**Textauszug**
━━━━━━━━

Wenn auch die Miayazaki-Kollektion auf Netflix zu den absoluten Höhepunkten für die meisten Anime-Fans gehört, gibt es noch ganz andere, von modernen Zeiten geprägte Anime. Dazu gehört „High Card“, ein neues Multimedia-Werk von „Kakegurui“-Autor Homura Kawamato und seinem Bruder Hikaru Muno. „High Card“, dessen erster Trailer im Oktober 2021 vorgestellt wurde, ist an Poker angelehnt. Genau wie bei den gezeichneten Filmen gibt es auch bei dem intellektuell anspruchsvollen Kartenspiel etliche überraschende Varianten wie diese 10 einzigartigen Pokerspiele mit so ausgefallenen Namen wie Pineapple, Lazy Pineapple, Anaconda und Black Mariah.
Fabelhaft geht es auf Netflix bei „Beastars“ zu, wo Themen wie soziale Ausgrenzung und gesellschaftliche Erwartung behandelt werden. An der Cherryton Academy leben Fleischfresser und Pflanzenfresser friedlich zusammen, bis ein Alpaka gefressen wird und der gutmütige graue Wolf Legoshi automatisch unter Verdacht gerät.
„Death Parade“ spielt in einer Bar, in der Spiele über das weitere Verbleiben von Seelen kürzlich verstorbenen Menschen bestimmt. Doch so einfach ist es nicht, Gut und Böse voneinander zu trennen.
Der Zeitreisekrimi „Die Stadt, in der es mich nicht gibt“ erzählt die Geschichte eines Mangazeichners, der nach dem Mord an seiner Mutter zurück in den Körper seines 10-jährigen Ichs springt und in der Vergangenheit versucht, ein Mädchen davor zu retten, von einem Serienkiller ermordet zu werden. Außer der Anime-Umsetzung gibt es zudem die auf dem gleichen Manga basierende Realserie „Erased” (Live Action).

━━━━━━━━

**Inhalt des Datensatzes**
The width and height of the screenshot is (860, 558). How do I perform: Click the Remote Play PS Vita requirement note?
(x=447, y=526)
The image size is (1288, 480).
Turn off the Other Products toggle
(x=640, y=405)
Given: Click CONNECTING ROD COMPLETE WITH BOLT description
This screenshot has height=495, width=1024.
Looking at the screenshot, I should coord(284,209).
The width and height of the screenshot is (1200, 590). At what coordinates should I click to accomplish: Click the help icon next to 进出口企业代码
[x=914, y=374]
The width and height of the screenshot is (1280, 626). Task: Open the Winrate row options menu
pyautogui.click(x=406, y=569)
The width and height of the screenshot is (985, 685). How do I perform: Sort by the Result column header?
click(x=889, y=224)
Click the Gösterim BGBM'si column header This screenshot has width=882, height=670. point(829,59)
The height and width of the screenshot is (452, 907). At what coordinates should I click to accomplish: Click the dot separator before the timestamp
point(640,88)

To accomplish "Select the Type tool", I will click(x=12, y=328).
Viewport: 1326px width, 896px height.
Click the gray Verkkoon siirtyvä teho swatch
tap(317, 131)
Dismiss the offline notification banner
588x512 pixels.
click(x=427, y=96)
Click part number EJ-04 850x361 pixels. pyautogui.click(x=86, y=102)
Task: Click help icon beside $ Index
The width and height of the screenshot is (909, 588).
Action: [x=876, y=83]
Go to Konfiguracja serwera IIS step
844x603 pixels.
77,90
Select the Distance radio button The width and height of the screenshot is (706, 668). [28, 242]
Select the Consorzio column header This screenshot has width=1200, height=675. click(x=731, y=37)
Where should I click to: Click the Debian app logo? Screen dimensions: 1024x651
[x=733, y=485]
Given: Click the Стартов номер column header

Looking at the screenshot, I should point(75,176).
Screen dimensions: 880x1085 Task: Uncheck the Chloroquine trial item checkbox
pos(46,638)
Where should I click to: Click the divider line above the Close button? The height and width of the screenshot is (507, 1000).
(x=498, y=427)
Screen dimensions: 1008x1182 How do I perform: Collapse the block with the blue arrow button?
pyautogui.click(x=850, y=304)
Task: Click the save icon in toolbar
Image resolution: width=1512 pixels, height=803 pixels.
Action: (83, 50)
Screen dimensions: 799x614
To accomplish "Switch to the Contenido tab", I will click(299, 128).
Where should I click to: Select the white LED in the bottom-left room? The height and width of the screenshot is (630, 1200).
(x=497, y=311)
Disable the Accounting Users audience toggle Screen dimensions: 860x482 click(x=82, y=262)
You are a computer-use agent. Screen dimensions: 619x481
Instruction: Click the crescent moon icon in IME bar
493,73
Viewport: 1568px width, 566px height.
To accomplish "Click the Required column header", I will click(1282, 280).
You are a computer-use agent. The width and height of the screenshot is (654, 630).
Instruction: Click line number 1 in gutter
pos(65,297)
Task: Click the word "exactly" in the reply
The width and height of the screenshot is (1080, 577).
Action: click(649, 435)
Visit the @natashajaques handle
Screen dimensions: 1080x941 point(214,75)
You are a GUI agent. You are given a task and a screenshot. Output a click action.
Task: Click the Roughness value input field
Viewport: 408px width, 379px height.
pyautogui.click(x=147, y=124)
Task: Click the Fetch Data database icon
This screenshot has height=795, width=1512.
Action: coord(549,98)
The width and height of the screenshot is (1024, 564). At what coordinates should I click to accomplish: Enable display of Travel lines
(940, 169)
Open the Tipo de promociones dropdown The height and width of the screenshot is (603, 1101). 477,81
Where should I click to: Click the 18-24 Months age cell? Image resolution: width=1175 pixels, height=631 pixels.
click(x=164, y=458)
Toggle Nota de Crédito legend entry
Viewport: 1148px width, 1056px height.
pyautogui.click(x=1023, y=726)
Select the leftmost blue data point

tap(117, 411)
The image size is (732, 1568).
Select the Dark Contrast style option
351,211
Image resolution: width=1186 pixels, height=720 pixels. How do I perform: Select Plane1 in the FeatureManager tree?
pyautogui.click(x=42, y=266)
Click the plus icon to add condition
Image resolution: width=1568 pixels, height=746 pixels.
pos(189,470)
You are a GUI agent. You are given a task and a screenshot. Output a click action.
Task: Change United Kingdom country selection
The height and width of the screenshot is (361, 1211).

━━━━━━━━

**Zu erstellen**
Zitiere aus dem Textauszug über Anime auf Netflix wörtlich die Stelle von „Wenn auch die“ bis einschließlich „und Black Mariah.“. Die Einträge sind eigenständiges Material und stehen in keinem Zusammenhang mit dem Textauszug.

**Antwort**
Wenn auch die Miayazaki-Kollektion auf Netflix zu den absoluten Höhepunkten für die meisten Anime-Fans gehört, gibt es noch ganz andere, von modernen Zeiten geprägte Anime. Dazu gehört „High Card“, ein neues Multimedia-Werk von „Kakegurui“-Autor Homura Kawamato und seinem Bruder Hikaru Muno. „High Card“, dessen erster Trailer im Oktober 2021 vorgestellt wurde, ist an Poker angelehnt. Genau wie bei den gezeichneten Filmen gibt es auch bei dem intellektuell anspruchsvollen Kartenspiel etliche überraschende Varianten wie diese 10 einzigartigen Pokerspiele mit so ausgefallenen Namen wie Pineapple, Lazy Pineapple, Anaconda und Black Mariah.